From: Matthew Wakeling <matthew(at)flymine(dot)org>
To: pgsql-performance(at)postgresql(dot)org
Subject: Re: I/O on select count(*)
Date: 2008-05-15 12:54:13
Message-ID: Pine.LNX.4.64.0805151337460.16756@aragorn.flymine.org (view raw or flat)
Thread:
Lists: pgsql-performance
On Thu, 15 May 2008, Luke Lonergan wrote:
> BTW ­ we¹ve removed HINT bit checking in Greenplum DB and improved the
> visibility caching which was enough to provide performance at the same level
> as with the HINT bit optimization, but avoids this whole ³write the data,
> write it to the log also, then write it again just for good measure²
> behavior.

This sounds like a good option.
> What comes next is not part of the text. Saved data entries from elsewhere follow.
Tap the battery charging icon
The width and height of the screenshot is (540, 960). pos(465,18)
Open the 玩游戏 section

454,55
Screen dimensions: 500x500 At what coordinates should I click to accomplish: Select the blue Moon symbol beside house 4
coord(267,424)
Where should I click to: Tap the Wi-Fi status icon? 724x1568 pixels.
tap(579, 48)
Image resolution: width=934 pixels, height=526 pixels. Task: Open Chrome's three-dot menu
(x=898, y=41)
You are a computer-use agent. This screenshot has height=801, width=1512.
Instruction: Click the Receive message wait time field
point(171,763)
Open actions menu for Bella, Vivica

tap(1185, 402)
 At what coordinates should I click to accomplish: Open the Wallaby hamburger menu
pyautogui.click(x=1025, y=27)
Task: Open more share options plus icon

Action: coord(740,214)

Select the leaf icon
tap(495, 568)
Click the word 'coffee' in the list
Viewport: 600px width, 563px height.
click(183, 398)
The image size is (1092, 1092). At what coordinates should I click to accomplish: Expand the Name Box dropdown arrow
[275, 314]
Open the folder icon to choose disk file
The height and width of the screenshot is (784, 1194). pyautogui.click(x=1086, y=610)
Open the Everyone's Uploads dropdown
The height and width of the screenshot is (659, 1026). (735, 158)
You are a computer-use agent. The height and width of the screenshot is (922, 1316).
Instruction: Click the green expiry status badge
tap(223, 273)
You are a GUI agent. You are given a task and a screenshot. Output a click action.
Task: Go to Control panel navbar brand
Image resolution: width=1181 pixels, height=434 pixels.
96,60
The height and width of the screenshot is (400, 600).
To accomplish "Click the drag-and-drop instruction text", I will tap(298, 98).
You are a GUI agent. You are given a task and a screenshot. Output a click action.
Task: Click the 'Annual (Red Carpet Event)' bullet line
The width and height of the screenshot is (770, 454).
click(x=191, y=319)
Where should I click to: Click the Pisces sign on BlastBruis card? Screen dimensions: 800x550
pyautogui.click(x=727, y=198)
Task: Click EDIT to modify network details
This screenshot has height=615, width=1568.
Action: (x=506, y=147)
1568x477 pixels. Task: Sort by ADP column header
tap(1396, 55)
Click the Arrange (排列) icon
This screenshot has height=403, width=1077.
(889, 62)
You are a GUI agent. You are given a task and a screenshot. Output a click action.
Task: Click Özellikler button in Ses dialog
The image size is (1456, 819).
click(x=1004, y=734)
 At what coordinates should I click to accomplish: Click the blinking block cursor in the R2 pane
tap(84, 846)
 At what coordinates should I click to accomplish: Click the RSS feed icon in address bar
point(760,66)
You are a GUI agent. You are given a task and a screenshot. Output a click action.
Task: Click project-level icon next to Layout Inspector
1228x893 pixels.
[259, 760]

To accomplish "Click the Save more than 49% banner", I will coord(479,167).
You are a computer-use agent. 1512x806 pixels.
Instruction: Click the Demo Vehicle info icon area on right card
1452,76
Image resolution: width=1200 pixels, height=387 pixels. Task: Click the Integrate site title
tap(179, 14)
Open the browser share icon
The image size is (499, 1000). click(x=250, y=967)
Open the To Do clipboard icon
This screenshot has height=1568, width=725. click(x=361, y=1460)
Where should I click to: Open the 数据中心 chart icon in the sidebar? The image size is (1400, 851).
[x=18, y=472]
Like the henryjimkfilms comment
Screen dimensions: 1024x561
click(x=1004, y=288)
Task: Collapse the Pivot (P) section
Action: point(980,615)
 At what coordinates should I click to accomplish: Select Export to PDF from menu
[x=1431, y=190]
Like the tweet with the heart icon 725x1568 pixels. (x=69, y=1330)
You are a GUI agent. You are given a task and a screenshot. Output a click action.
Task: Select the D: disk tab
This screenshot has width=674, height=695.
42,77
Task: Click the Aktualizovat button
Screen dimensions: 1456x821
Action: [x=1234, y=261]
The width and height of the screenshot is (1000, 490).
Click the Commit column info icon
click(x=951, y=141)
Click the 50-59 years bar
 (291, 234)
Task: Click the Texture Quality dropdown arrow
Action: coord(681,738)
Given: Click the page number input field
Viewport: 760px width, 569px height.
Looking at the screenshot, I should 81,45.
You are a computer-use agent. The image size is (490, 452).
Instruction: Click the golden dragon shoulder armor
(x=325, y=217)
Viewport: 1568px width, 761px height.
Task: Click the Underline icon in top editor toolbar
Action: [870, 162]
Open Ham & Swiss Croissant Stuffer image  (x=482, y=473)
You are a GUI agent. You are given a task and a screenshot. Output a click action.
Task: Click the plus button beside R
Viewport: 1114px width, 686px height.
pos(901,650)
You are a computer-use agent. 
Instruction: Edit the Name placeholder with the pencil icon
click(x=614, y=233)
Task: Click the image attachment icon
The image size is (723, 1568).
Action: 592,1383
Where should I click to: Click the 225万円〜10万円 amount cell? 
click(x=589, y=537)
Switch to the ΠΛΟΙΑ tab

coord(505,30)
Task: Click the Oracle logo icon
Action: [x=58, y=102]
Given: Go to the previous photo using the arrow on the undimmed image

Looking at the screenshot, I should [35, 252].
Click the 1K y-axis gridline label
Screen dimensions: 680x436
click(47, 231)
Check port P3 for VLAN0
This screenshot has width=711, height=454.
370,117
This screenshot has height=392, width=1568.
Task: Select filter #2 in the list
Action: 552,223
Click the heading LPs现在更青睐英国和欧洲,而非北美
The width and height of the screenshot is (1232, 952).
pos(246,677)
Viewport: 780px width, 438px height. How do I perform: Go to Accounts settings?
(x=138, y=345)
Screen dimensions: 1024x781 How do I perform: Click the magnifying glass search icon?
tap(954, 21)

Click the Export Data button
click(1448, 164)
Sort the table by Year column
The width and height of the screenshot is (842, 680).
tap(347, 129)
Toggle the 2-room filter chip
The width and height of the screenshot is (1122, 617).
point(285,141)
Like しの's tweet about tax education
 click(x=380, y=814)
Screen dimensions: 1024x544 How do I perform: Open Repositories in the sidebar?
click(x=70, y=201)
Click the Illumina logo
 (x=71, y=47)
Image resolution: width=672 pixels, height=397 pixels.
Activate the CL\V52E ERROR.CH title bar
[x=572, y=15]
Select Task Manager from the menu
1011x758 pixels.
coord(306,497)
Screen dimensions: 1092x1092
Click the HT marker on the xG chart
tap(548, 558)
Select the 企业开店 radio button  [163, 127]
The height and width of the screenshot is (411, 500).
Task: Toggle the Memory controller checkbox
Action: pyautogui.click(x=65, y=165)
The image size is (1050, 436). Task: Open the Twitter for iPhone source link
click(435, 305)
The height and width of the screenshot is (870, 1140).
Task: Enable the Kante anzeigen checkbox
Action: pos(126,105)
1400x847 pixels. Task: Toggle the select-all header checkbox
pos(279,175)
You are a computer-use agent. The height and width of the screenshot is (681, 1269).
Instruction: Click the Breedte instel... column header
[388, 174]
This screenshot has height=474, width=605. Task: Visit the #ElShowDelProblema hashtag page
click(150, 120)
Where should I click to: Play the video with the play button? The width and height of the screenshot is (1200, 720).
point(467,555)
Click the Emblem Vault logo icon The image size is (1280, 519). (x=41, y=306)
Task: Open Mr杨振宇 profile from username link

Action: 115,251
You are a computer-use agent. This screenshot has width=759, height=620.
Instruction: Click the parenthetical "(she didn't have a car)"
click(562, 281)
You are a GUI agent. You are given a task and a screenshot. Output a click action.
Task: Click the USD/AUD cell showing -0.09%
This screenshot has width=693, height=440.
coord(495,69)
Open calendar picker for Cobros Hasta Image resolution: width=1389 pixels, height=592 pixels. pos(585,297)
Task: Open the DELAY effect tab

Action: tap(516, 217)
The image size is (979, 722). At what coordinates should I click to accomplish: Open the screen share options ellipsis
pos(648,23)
I believe I suggested this a few months 
ago, however it was rejected because in the worst case (when the hints are 
not cached), if you're doing an index scan, you can do twice the number of 
seeks as before.

http://archives.postgresql.org/pgsql-performance/2007-12/msg00217.php

The hint data will be four bits per tuple plus overheads, so it could be 
made very compact, and therefore likely to stay in the cache fairly well. 
Each tuple fetched would have to be spaced really far apart in the 
database table in order to exhibit the worst case, because fetching a page 
of hint cache will cause 64kB or so of disc to appear in the disc's 
read-ahead buffer, which will be equivalent to 128MB worth of database 
table (assuming eight tuples per block and no overhead). As soon as you 
access another tuple in the same 128MB bracket, you'll hit the disc 
read-ahead buffer for the hints.

On balance, to me it still seems like a good option.

Matthew

-- 
Those who do not understand Unix are condemned to reinvent it, poorly.